### Exercise description
Return every one of the entries below word for word, but leave out the pictures.

### Recorded data
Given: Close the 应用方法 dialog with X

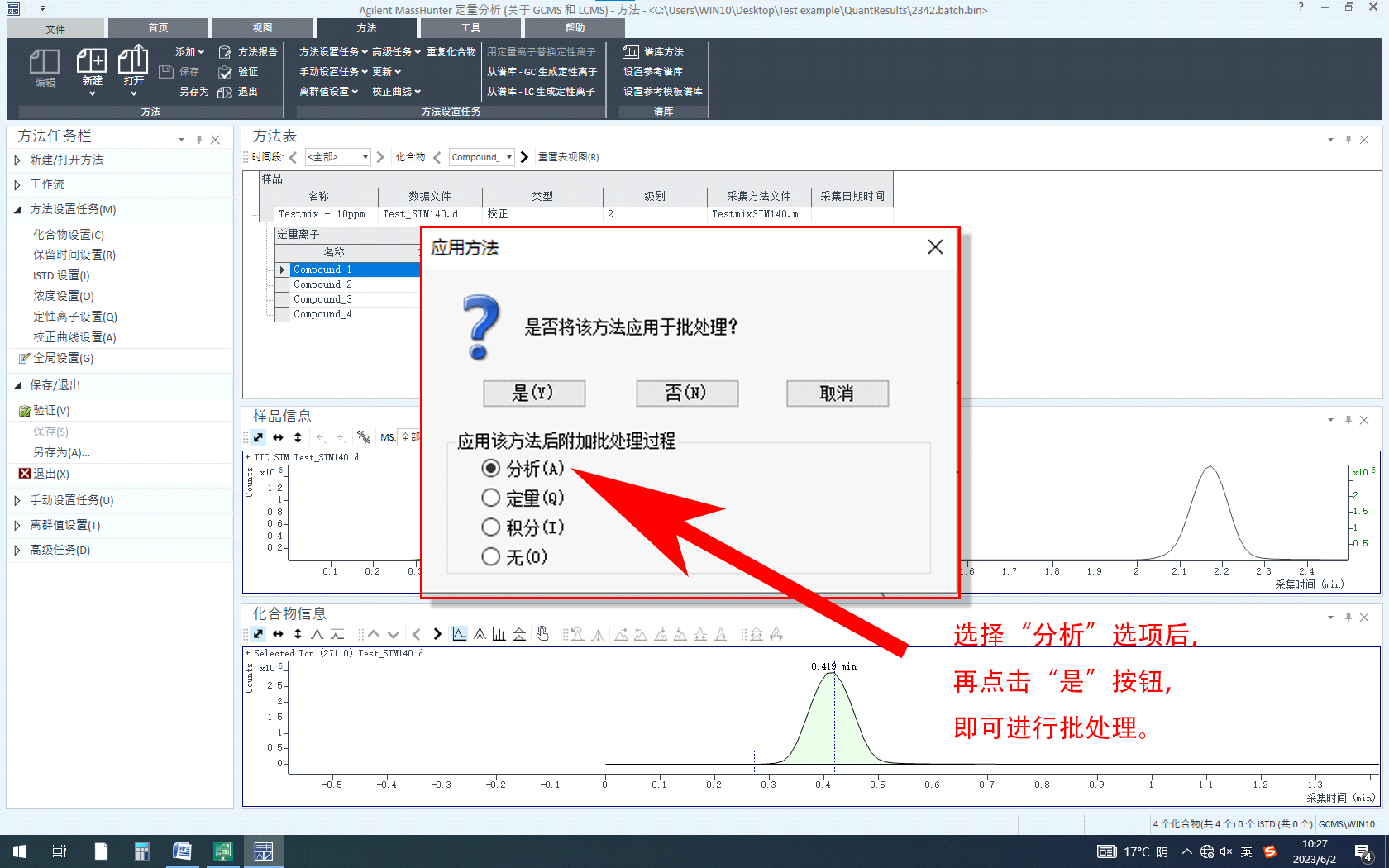Looking at the screenshot, I should [x=935, y=247].
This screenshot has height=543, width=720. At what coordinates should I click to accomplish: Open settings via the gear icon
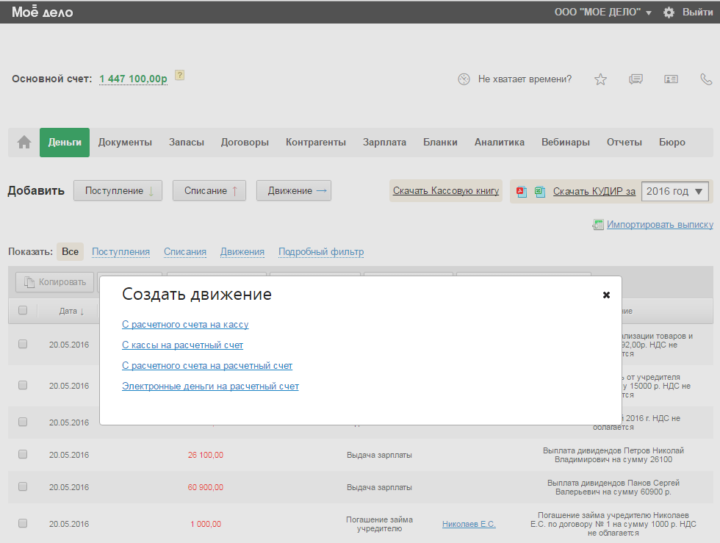pos(669,12)
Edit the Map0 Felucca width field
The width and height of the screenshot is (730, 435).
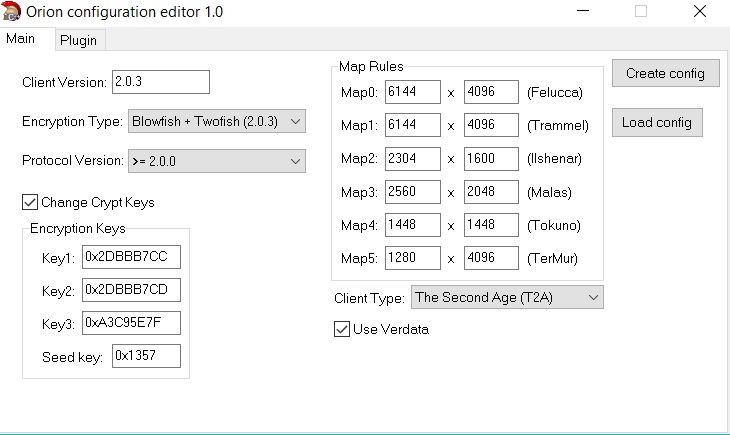(412, 92)
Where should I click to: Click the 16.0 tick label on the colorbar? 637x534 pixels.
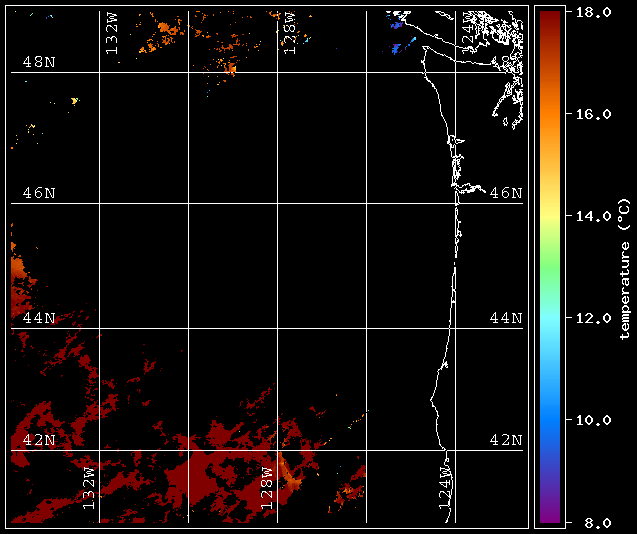[590, 114]
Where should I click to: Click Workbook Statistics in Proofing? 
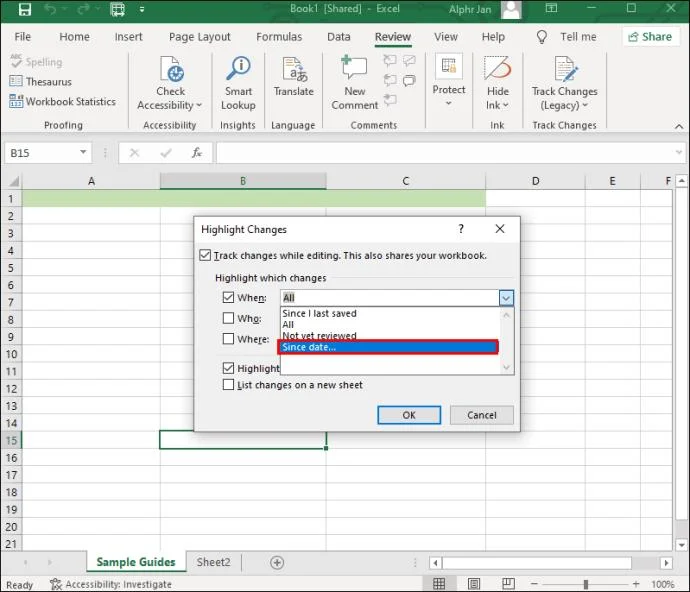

### Exercise output
Given: Close the 应用方法 dialog with X

Looking at the screenshot, I should [x=935, y=247].
This screenshot has height=543, width=720. At what coordinates should I click to accomplish: Open settings via the gear icon
pos(669,12)
Edit the Map0 Felucca width field
The width and height of the screenshot is (730, 435).
(412, 92)
Where should I click to: Click the 16.0 tick label on the colorbar? 637x534 pixels.
[590, 114]
Where should I click to: Click Workbook Statistics in Proofing? 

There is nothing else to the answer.